╭─ Supplied records
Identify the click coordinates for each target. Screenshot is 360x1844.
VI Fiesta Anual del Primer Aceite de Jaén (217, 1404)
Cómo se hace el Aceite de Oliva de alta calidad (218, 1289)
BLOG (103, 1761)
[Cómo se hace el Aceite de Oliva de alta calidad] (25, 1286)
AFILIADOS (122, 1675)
╰─
*Work task*:
For the word "Cómo", go through the records and show each line that carries it.

*Solved problem*:
Cómo se hace el Aceite de Oliva de alta calidad (218, 1289)
[Cómo se hace el Aceite de Oliva de alta calidad] (25, 1286)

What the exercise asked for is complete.